* _What needs to be done_
Lines from the one containing "Task: Expand Previous" to the end of the records, both ends included and exactly as written, are the whole answer, and no pictures go in it.

(Supplied information begins)

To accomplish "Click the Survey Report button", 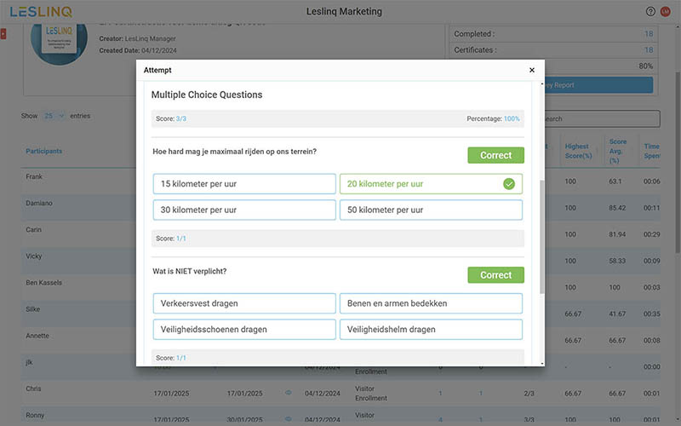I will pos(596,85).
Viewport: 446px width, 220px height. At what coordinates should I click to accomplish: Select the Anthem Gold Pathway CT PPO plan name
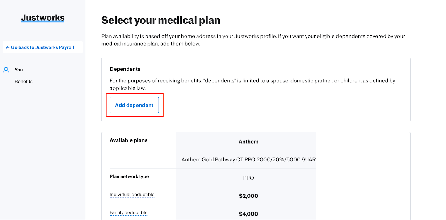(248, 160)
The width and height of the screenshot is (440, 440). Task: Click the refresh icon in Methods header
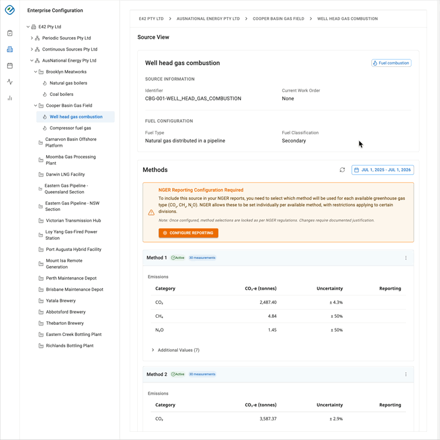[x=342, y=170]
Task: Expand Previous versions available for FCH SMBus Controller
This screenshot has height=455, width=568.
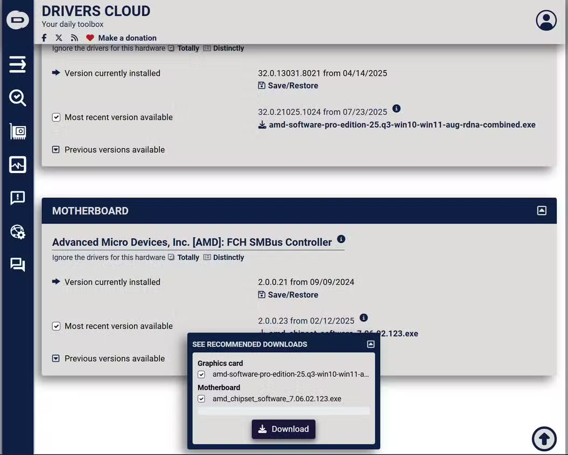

(Supplied information ends)

* _Task solution_
Task: Expand Previous versions available for FCH SMBus Controller
This screenshot has height=455, width=568.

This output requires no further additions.